Отобедав, перешли к кофе. Конечно, всем хотелось отведать свеженьких жопок; из мужского пола здесь присутствовали Зефир и Житон, не прочь были попользоваться и другими, но с султаншами это было невозможно. Коломба и Мишетта, прислуживавшие в этот день, точно подчинились установленному порядку. Кюрваль, проверявший задницу Коломбы, пришел в волнение именно из-за пестрой картины, которую представлял девичий зад. Кюрваль вставил ей свой член между ляжек и, то и дело ощупывая и сминая ее ягодицы, начал двигать свою машинку взад-вперед, постоянно задевая при этом, как бы помимо своей воли, крохотную дырку. Ах, как ему хотелось пронзить ее! Но пока он только любовался ею, созерцал…

– Черт меня побери! – воскликнул он наконец. – Я бы пожертвовал обществу две сотни луидоров, если бы мне позволили влупить в эту жопку!

Тем не менее он смог сдержаться и не освободиться от своего груза. Епископ же заставил Зефира выгрузиться прямо ему в рот, и сам испустил сок, глотая семя юного нежного существа. Дюрсе оказался самым целомудренным: он лишь получил от Житона несколько пинков в зад да заставил того испражниться. Затем перешли в салон для рассказов, где каждый, устроившись, по обыкновению, на своем диване со спущенными штанами и с дежурной девочкой под боком, выслушал пять историй нашей удивительной рассказчицы.

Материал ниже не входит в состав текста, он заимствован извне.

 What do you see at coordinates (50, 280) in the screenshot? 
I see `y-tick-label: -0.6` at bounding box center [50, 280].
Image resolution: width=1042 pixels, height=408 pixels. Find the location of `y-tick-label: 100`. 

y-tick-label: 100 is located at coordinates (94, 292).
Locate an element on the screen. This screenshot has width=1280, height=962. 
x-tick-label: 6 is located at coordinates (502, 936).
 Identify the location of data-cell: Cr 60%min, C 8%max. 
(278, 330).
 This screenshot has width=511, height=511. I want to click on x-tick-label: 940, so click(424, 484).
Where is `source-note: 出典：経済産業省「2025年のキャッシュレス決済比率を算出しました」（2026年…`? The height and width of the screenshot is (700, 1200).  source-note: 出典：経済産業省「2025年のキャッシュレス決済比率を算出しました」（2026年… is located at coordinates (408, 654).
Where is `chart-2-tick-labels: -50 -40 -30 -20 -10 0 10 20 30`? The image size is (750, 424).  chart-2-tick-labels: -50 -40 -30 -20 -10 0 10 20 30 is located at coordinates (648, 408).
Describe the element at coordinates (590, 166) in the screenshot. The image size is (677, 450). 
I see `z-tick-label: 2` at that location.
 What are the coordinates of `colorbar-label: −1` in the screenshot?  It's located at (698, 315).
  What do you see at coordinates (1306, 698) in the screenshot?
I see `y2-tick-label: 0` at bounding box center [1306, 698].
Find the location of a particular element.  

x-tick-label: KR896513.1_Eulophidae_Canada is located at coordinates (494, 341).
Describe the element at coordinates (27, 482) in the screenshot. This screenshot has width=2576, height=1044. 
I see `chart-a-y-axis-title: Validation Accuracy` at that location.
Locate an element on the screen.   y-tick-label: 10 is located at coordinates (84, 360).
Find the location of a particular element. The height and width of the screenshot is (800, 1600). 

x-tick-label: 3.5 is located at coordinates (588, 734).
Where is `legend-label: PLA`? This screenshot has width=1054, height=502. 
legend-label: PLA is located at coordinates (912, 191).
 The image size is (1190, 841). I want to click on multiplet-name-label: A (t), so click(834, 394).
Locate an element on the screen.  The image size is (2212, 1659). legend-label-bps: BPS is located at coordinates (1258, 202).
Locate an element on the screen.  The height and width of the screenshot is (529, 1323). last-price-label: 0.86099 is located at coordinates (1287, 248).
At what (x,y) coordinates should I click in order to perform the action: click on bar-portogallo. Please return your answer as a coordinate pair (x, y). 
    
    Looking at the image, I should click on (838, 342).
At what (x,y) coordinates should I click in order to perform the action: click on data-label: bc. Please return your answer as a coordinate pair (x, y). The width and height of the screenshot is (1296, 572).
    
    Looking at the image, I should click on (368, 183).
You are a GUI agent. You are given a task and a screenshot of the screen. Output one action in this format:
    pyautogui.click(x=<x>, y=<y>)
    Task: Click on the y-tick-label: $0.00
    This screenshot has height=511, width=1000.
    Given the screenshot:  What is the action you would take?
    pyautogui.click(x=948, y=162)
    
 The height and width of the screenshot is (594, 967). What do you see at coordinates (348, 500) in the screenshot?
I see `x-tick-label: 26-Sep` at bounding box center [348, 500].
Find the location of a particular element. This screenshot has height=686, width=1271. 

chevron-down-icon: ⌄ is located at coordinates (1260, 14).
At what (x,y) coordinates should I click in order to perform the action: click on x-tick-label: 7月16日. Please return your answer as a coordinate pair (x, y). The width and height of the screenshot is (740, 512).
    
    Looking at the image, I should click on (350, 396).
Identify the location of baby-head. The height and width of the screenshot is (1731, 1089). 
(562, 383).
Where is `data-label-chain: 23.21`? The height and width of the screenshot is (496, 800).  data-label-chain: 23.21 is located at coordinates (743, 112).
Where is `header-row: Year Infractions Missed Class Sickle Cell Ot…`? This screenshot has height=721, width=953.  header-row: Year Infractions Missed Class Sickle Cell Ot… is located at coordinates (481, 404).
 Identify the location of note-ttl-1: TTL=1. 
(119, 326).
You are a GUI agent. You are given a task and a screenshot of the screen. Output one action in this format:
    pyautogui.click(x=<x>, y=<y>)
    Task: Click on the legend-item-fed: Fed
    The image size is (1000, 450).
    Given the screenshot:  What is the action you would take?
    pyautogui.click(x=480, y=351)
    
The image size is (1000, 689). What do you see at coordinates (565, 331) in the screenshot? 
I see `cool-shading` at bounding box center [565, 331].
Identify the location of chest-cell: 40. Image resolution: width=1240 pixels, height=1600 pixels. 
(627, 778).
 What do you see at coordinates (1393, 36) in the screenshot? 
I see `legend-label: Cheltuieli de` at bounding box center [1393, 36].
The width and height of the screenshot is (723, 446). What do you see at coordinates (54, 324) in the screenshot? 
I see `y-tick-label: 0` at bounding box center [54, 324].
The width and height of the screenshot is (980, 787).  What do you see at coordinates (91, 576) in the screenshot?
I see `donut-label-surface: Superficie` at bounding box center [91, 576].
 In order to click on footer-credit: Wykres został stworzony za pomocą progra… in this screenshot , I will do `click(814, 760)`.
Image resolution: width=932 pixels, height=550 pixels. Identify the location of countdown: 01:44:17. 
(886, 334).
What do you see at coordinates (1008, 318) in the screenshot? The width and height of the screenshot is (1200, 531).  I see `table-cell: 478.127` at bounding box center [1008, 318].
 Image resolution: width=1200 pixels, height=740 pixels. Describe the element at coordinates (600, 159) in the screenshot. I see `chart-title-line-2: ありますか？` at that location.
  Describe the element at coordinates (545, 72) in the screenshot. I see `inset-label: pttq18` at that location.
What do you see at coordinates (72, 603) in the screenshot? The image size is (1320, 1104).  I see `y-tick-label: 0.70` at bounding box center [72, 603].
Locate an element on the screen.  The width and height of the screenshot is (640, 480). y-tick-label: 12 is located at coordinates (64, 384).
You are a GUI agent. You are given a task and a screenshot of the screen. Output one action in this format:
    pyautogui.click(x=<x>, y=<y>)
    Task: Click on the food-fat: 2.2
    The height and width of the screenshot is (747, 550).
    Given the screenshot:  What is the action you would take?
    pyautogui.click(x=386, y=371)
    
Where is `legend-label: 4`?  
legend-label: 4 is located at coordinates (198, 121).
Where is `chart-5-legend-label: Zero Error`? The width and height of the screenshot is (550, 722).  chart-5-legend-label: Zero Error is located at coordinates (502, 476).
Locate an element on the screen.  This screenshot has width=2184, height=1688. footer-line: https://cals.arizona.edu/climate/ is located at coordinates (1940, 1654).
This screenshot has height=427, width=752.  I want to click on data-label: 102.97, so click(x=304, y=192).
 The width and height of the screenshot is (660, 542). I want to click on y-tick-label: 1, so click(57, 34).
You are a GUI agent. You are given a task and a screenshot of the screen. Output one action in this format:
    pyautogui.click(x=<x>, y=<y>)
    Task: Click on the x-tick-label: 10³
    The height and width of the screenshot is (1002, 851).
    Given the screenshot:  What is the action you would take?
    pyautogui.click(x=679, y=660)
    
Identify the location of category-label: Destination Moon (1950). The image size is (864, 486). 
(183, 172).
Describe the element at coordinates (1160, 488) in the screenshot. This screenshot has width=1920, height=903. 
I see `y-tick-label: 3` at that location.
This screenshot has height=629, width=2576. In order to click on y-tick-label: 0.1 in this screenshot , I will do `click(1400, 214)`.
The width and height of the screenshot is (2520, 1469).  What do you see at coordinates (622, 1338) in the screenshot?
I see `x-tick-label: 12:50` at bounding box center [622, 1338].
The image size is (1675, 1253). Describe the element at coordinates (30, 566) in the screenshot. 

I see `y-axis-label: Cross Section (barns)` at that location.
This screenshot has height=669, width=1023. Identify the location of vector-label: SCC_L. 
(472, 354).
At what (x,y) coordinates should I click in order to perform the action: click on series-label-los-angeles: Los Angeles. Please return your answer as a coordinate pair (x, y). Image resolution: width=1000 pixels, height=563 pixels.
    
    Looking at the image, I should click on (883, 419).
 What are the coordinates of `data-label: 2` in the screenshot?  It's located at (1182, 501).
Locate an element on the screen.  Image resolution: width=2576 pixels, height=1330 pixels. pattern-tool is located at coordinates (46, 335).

«После того, – так начала свой рассказ это премилое создание, – как я столь точно исполнила все благие заветы покойной Фурнье, на мое заведение словно пролился дождь благодеяний и удач. Никогда не заводила я столько блестящих знакомств. Приор бенедиктинцев, один из лучших моих клиентов, как-то рассказал мне об одной весьма причудливой фантазии, которой предавался его добрый приятель. Более того, ему посчастливилось самому наблюдать осуществление этой фантазии, и теперь во что бы то ни стало он хочет ее осуществить. С этой целью он попросил меня подыскать чрезвычайно волосатое существо; тогда-де он мне покажет, в чем заключается причуда его приятеля. У меня под рукой как раз была девица двадцати восьми лет, у которой из-под мышек торчали пучки волос, и такими же густыми зарослями был покрыт ее потаенный пригорок. Я свела ее с приором, и вся картина рисовалась у меня на глазах. Он положил девицу навзничь на софу так, что ноги ее касались пола, заставил ее высоко воздеть руки и, вооружившись остро наточенными ножницами, принялся выстригать ей подмышки, а затем переместился и к лобку. Оба эти места он сумел выстричь столь тщательно, что на коже нельзя было обнаружить ни единого, самого тоненького волоска. Закончив операцию, он принялся целовать и вылизывать только что выстриженное место и в конце концов обильно оросил его своим семенем.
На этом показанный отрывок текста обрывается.